O Governo de Goiás encaminhou à Assembleia Legislativa (Alego), na quinta-feira (23), um projeto de lei que visa transferir para os agressores de mulheres o ônus financeiro pelo uso de tornozeleiras eletrônicas. A proposta altera a legislação vigente para garantir que o Estado seja ressarcido pelos custos de monitoramento, além de assegurar que as vítimas fiquem totalmente isentas de quaisquer despesas relacionadas aos dispositivos de segurança.
Alteração na legislação
A iniciativa propõe mudanças na Lei Estadual nº 21.116/2021, que já previa a cobrança pelo uso de equipamentos de monitoração em Goiás. O novo texto especifica e amplia essa obrigatoriedade para casos de violência doméstica e familiar. A medida estabelece que o agressor deverá arcar não apenas com o custo de seu próprio equipamento, mas também com as despesas dos dispositivos de segurança — como os botões do pânico — fornecidos à mulher amparada por medidas protetivas.
Atualmente, a manutenção de cada tornozeleira eletrônica gera um custo mensal de R$ 316,83 aos cofres públicos. Segundo o texto enviado ao Legislativo, o objetivo é conferir maior eficácia ao sistema de proteção, garantindo que o Fundo Penitenciário Estadual (Funpes) seja ressarcido, aumentando a arrecadação para investimentos na própria segurança pública.
Proteção ao patrimônio da vítima
Um dos pontos centrais do projeto de lei é a blindagem do patrimônio da mulher e de seus dependentes. Caso o agressor não realize o pagamento dos custos de monitoramento, o Estado fica impedido de cobrar tais valores da vítima. O texto reforça que o ônus financeiro é integral e incondicional do ofensor, visando evitar que a violência sofrida se estenda para a esfera patrimonial da mulher.
Monitoramento em números
A execução e o gerenciamento desses equipamentos ficam a cargo da Polícia Penal de Goiás (PPGO), por meio da Seção Integrada de Monitoração Eletrônica (Sime). De acordo com dados oficiais, o estado possui hoje cerca de:
- 10.000 tornozeleiras eletrônicas em operação;
- 625 botões do pânico distribuídos para vítimas de violência doméstica.

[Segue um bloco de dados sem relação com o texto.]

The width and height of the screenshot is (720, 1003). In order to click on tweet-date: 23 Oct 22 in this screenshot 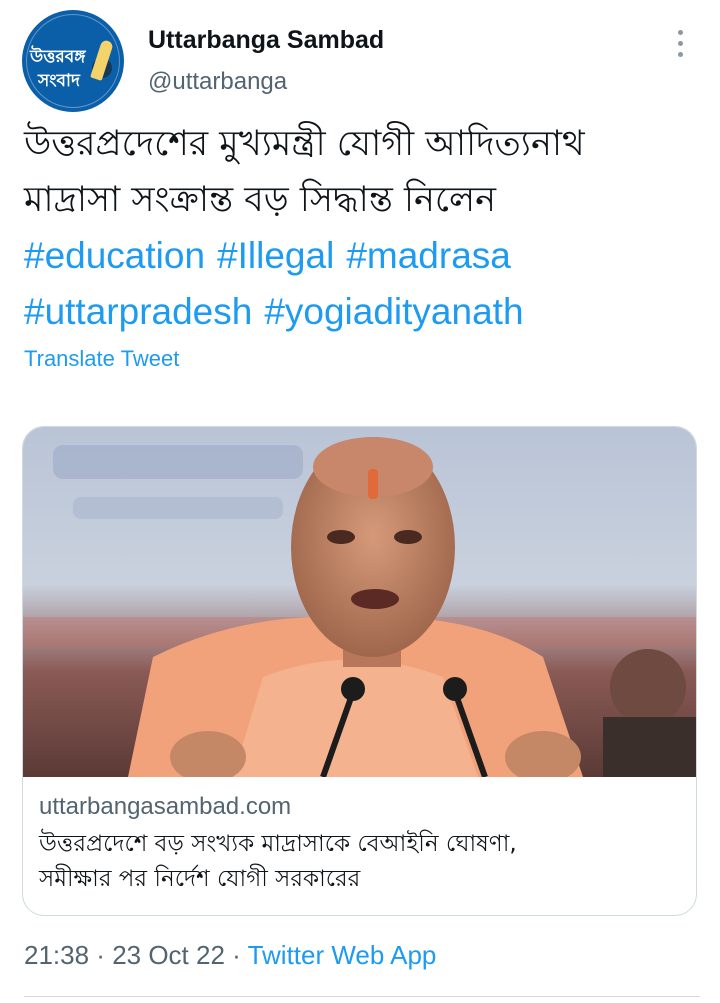, I will do `click(168, 955)`.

A estrutura conta com softwares de última geração e equipes especializadas que atuam 24 horas por dia. Além de coibir o descumprimento de medidas protetivas, o sistema auxilia as forças policiais na elucidação de crimes e no acompanhamento de custodiados em tempo real. Caso aprovado pela Alego, o projeto seguirá para sanção, passando a vigorar imediatamente após a publicação no Diário Oficial.